----- GIVEN DATA -----
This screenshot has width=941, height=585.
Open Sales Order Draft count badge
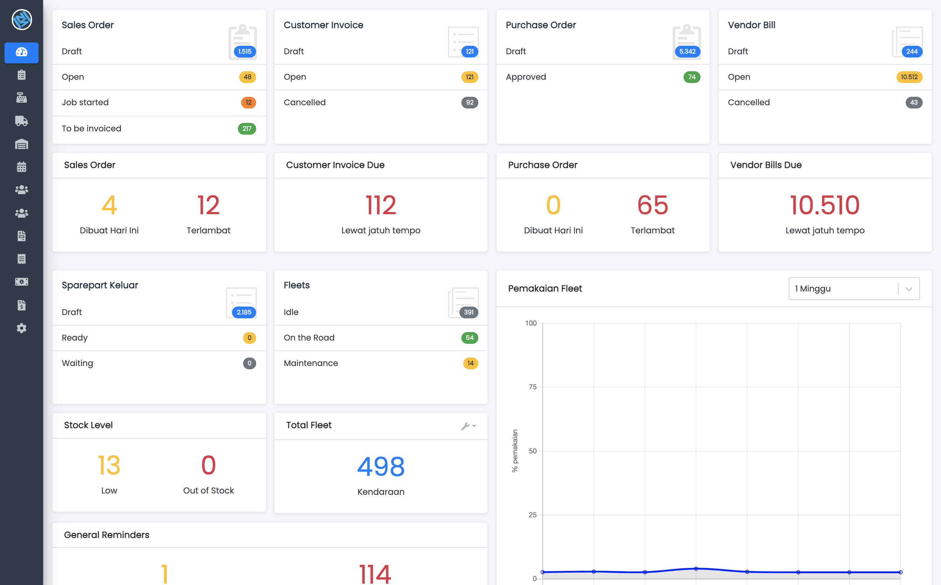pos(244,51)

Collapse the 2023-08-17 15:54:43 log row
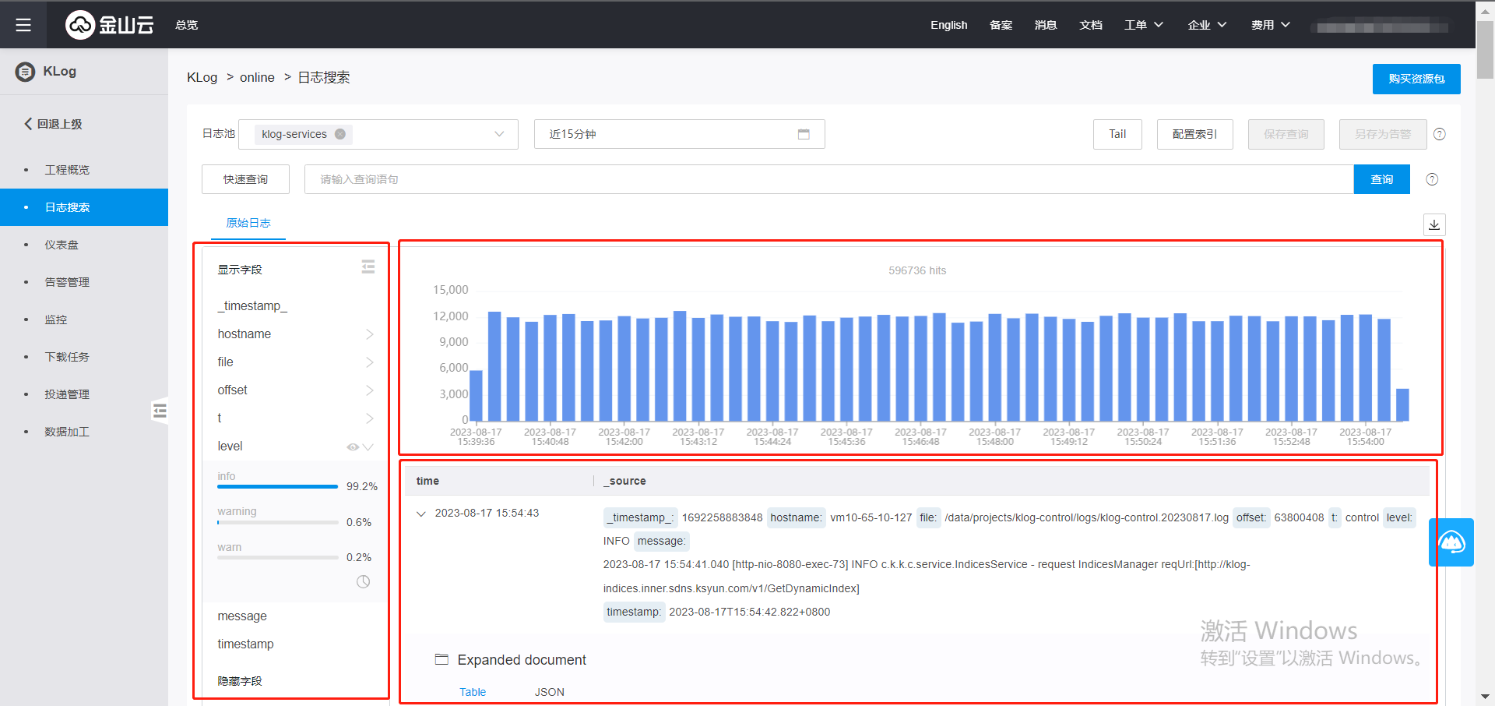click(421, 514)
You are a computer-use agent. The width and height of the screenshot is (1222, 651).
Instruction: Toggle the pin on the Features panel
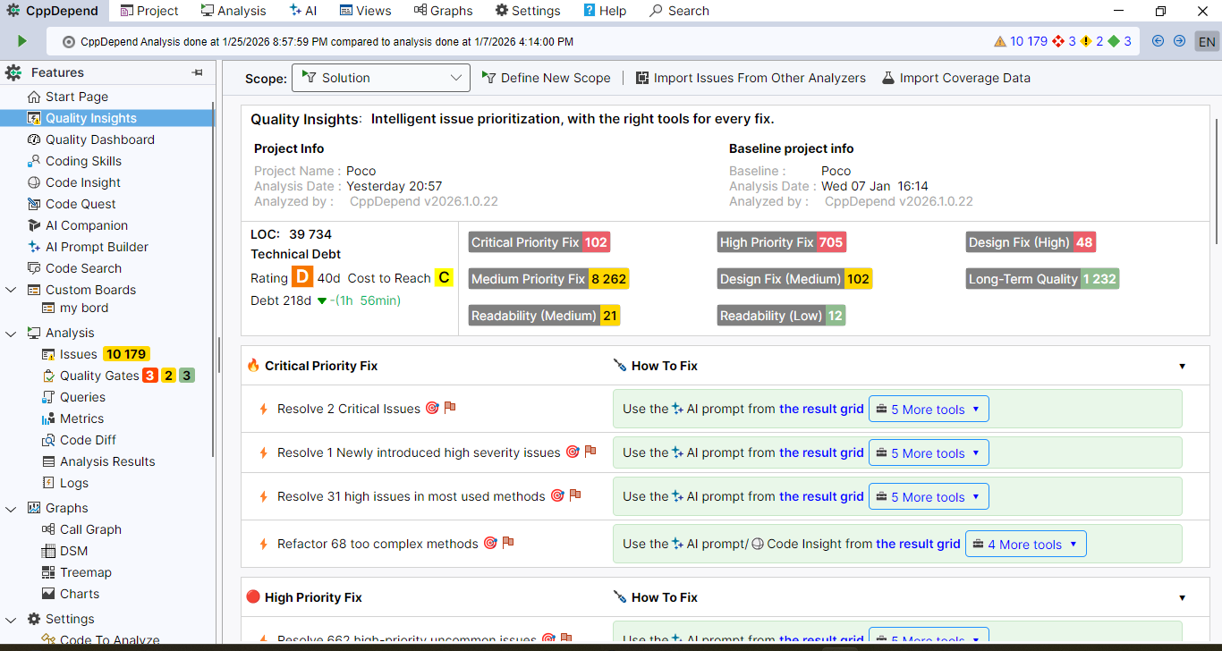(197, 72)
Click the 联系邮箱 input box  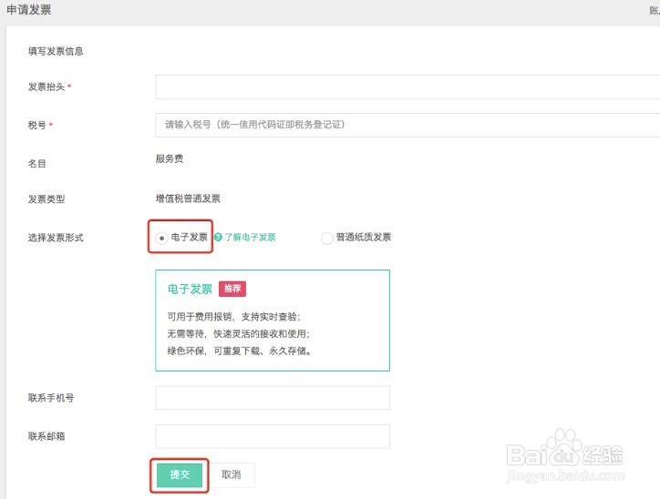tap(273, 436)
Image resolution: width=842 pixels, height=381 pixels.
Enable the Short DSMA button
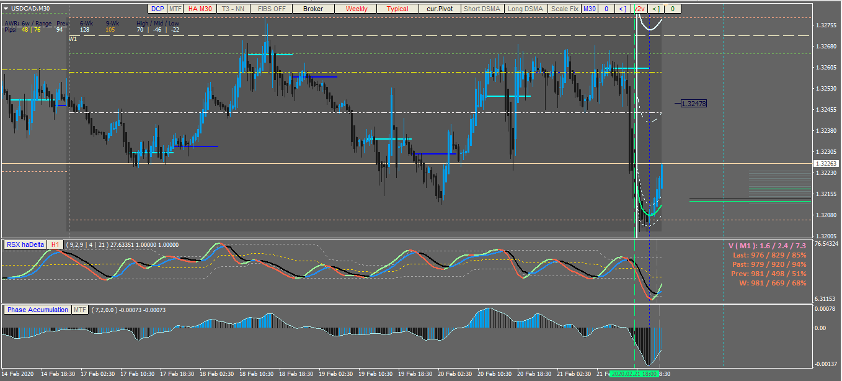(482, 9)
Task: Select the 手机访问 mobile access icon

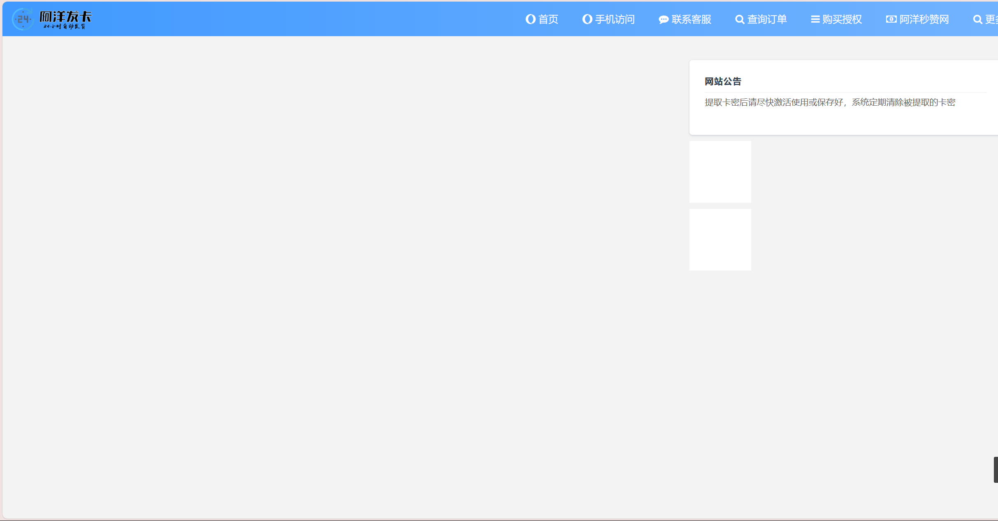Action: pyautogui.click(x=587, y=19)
-----
▶ **TASK STATEMENT**:
Gather each line from the entries above that contains the word "screenshot".

▶ **EXERCISE SOLUTION**:
This screenshot has width=941, height=585.
You are a computer-use agent. The width and height of the screenshot is (1222, 651).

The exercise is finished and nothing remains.